## GIVEN INSTRUCTION
Pick up the blog post about frustration and what you can control, and continue writing it from its final sentence.

___ TEXT PROVIDED

How do you feel when someone ruins your day? How about that time when you were running late and traffic shows up out of nowhere? What about that time you made plans for a trip but then your friends back out last minute? Don’t forget the time when someone at work forgot to do something you repeatedly told them to do.

What is the usual response to this? If you’re like most people, you get pissed off. If you’re lucky, something good happens and you feel a bit better.

When times like these come up, it’s hard to get past them. Your emotions tend to stay with you the rest of the day. You end up wishing you could make the other party pay for making you this frustrated or have them see what it’s like to be in your shoes.

Now what if you had a better way of dealing with situations like these? What would it feel like to be in control again? If you’re interested, look below.

What Is The One Thing You’re In Control of?

Unless you happen to be a deity reading this blog, you are just another human. That means you don’t have any power over how other people are, their actions and the implications of their actions on your life. Even though you wish you could, you cannot control other people.

But how often do you wish you could?

This is the thought that comes into our minds everyday. If only that person would like me. If only that person would give me a chance. If only that person believed in me.

These are the people who like to depend on others for their happiness. If you want to know why, they do so because that is the easy way out.

______
___ AVAILABLE DATA

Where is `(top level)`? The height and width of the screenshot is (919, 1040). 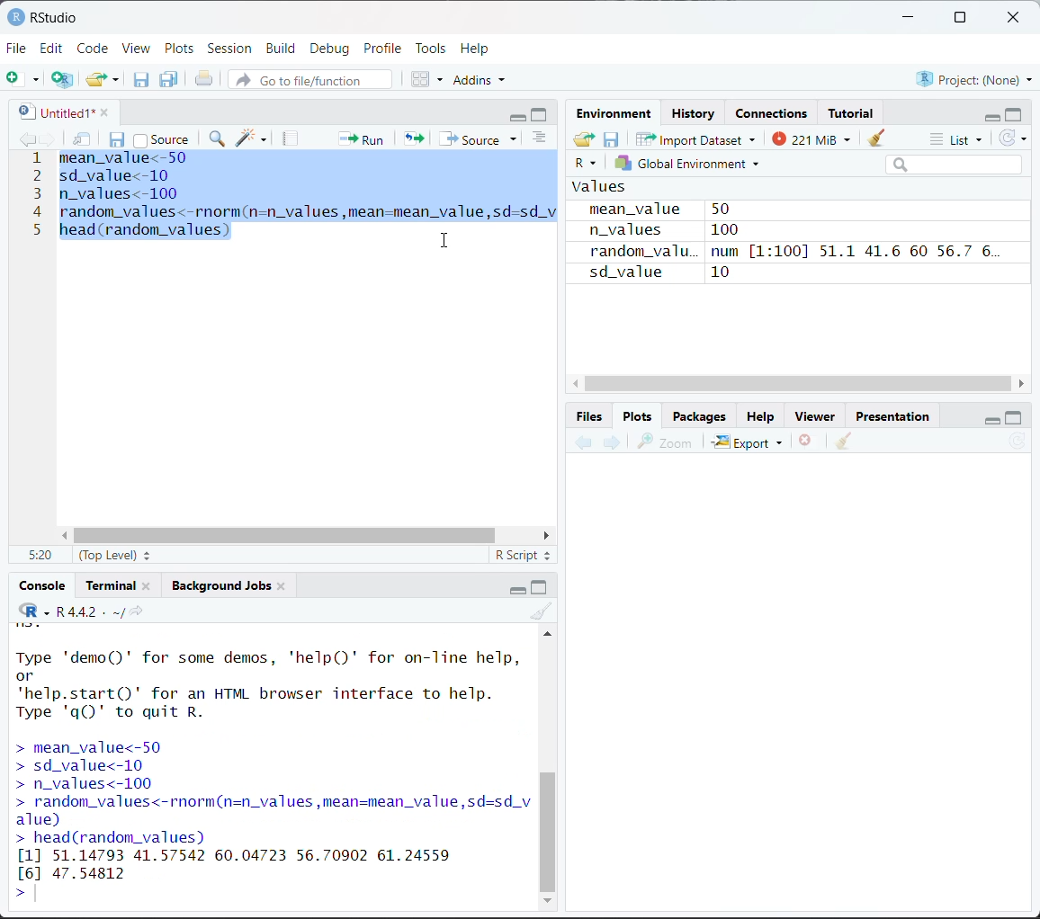 (top level) is located at coordinates (117, 555).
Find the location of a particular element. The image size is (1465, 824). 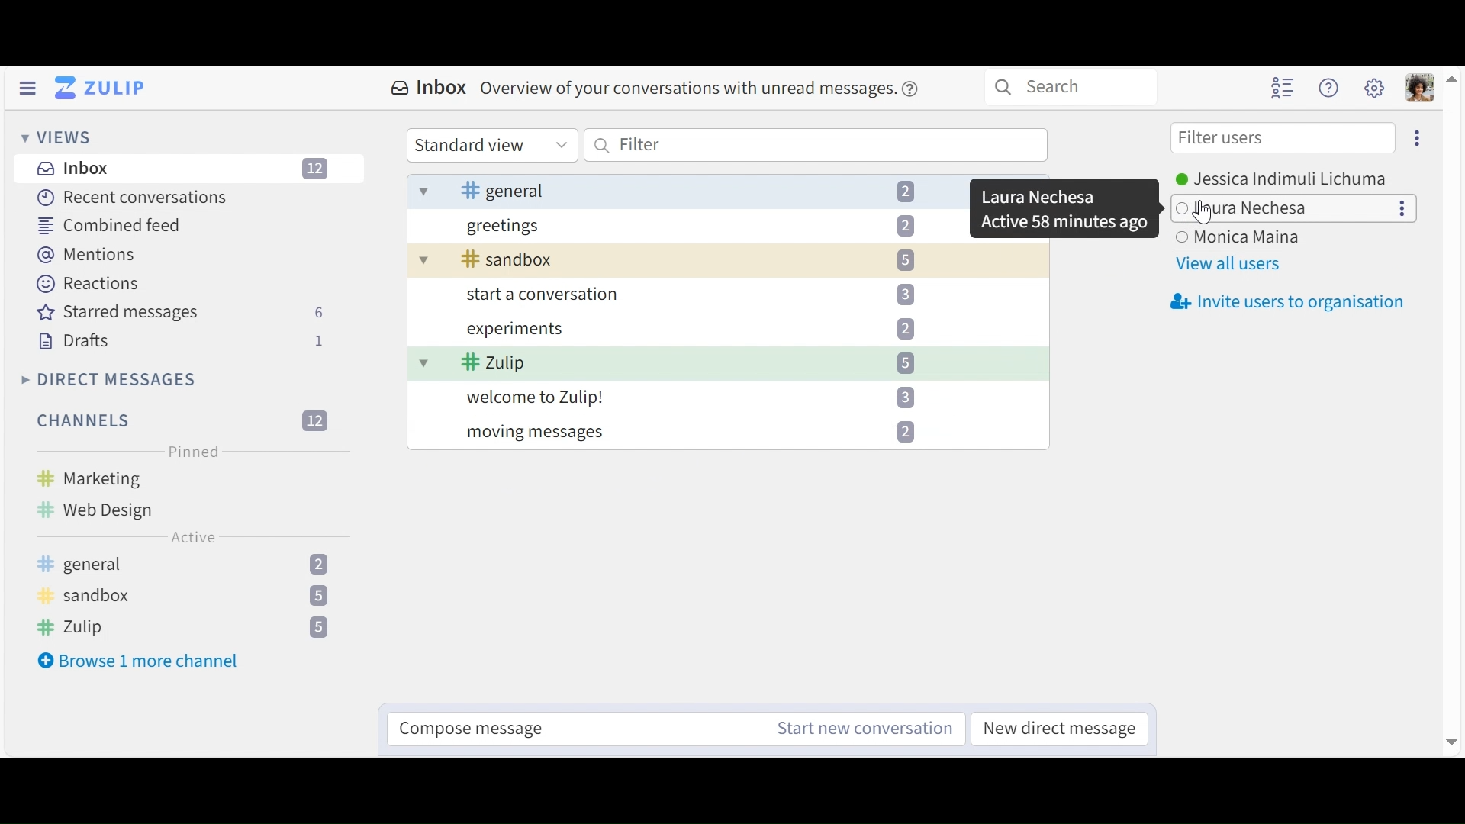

______

## RESPONSE TO THIS TASK
When something goes wrong, what is the easiest thing to do? Place the blame on someone else. No promotion this year? It was that other associate’s fault. Stuck in traffic? Teenage drivers need to learn how to drive. Did the florist brought the wrong flowers? Their shop should be burned down.

The reason why this feels natural is because the other alternative is difficult to swallow. What if you were the reason why you didn’t get what you wanted?

If you didn’t get promoted, could you think of anything else you could have done better? If you got stuck in traffic, could you have left earlier? If your vendor messed up your order, did you take the time to confirm your order was right?

When you start thinking about what you could have done, you start to pull focus away from what other people do to what you can do. You may not be in control of others but at the same time, no one else is in control of you (unless you give it away).

When you hear epic lines in movies like “You may have my body but never my heart!”, this is what they are referring to. By focusing on what you can do, you also get to decide how you feel about this situation. Anger is a common choice but it is not the only one.

You may argue that this doesn’t help improve your situation in any way, shape or form. You are correct; the world will not have changed because you think differently. But you will have changed.

No longer will you be subject to having the world piss you off at every little thing. No longer will you let the incompetence of others ruin your day. No longer will you let others decide which emotions dominate you.

This is what being responsible for your life looks like.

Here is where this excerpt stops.